C’est par la mise en scène d’une conversation houleuse entre Rainer Werner Fassbinder et sa mère, interprétée respectivement par Stanislas Nordey et Laurent Sauvage, que commence Je suis Fassbinder. Les deux autres comédiens de la pièce filment la conversation houleuse, et la projette sur un écran géant derrière, en référence au film que le cinéaste allemand a lui même tourné avec sa mère. A la différence près que les deux protagonistes abordent ici des sujets contemporains. Au milieu des bouteilles de vin et des mégots écrasés, les deux s’affrontent sur l’immigration, les viols de Cologne, le fascisme… si le titre ne laissait déjà pas de doute, la scène d’ouverture chasse les dernières interrogations. Je suis Fassbinder est une pièce politique.

Le duo Nordey/Richter ne s’est pas embêté de nuance. La pièce ne cherche d’ailleurs pas à cacher les ficelles du parallélisme qu’elle construit entre la période des années 1970 en Allemagne et la période actuelle en France. Miné par le terrorisme, la crise du politique, la xénophobie, certains sont tentés de se tourner vers les extrêmes, vers « le bon dictateur » comme le reconnaît benoitement la mère de Fassbinder, la vraie. Dans la pièce, le FN et Pegida sont les pendants des mouvements fascistes allemands des années 1970, le terrorisme de Daech celui du terrorisme de la bande à Baader/Meinhof.
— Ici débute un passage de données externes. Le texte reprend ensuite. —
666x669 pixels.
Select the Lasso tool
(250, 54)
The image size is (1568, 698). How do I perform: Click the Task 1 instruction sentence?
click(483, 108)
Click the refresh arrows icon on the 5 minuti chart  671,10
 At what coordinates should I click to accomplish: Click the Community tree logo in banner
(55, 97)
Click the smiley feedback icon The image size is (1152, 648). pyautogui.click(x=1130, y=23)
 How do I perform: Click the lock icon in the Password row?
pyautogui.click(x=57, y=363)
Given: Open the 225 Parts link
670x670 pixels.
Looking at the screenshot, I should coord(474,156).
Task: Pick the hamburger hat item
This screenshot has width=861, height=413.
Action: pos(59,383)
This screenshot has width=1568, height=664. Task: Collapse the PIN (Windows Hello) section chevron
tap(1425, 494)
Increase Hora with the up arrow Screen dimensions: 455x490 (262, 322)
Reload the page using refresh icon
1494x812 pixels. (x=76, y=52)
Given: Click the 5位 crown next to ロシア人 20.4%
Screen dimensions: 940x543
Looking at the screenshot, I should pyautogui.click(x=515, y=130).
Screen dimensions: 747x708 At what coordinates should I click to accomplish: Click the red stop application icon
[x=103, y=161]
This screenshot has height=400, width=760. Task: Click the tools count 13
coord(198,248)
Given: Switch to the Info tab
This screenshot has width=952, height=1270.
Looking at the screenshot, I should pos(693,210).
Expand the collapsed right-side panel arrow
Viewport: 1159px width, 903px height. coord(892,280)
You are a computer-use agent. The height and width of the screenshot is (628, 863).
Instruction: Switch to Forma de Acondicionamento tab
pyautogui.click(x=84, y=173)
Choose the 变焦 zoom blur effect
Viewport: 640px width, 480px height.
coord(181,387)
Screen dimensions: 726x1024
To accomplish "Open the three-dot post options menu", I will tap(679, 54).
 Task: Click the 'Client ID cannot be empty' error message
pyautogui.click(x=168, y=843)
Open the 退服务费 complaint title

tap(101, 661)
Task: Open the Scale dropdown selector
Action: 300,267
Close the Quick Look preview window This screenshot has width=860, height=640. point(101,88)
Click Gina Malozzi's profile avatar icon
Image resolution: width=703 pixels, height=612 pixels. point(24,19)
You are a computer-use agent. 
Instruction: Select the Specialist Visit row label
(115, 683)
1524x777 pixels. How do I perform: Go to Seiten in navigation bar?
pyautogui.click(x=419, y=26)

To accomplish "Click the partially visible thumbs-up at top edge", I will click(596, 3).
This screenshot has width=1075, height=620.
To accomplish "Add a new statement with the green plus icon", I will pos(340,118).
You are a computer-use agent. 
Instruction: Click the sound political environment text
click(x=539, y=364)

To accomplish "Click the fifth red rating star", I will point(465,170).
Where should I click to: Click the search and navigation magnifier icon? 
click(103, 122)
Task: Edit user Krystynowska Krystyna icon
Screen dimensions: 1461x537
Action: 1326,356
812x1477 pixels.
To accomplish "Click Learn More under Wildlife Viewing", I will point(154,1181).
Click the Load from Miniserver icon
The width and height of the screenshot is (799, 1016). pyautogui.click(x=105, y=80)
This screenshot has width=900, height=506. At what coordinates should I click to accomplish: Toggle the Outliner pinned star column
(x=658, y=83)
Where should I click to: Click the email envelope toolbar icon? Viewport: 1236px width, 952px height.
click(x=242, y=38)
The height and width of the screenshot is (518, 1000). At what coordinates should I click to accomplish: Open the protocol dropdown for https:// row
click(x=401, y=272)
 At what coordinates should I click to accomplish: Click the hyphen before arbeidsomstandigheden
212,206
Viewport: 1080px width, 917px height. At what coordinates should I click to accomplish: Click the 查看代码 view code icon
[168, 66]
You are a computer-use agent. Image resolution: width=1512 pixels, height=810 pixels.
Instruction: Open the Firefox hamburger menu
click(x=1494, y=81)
Le propos est clair, la charge lourde, mais la pièce ne s’arrête pas au simple tract politique. Par un jeu de distanciation constant, derrière les scènes reprises ou inspirées des films de Fassbinder percent souvent les personnages contemporains. Ainsi Laurent Sauvage se trompe régulièrement de noms pour appeler son fils Fassbinder/Nordey, mêlant ses propos crispants au comique de répétition. Aux années 1970, les metteurs en scène ont eu l’intelligence d’ajouter une pointe d’humour. Surtout, loin d’un brulot politique, la scène laisse également de la place à l’improvisation, au doute, au n’importe quoi. Ainsi le metteur en scène star organise au milieu des dialogues avec la mère de Fassbinder, ou de la projection appuyée d’images d’archives, de moments d’intense liberté. Après la conversation houleuse, les images d’archives et la petite partition contre le racisme et la xénophobie, les acteurs commencent à… s’ennuyer. En robe de soirée, nus, ou une bouteille à la main, les acteurs demandent du texte, des lignes une mise en scène au metteur en scène star qui excelle dans l’auto dérision. Ces petits moments de liberté apportent un peu d’espace de réflexion devant la mécanique un peu manichéenne des deux metteurs en scènes. La scène est étrange, un peu décalée, et les comédiens s’en donnent à cœur joie.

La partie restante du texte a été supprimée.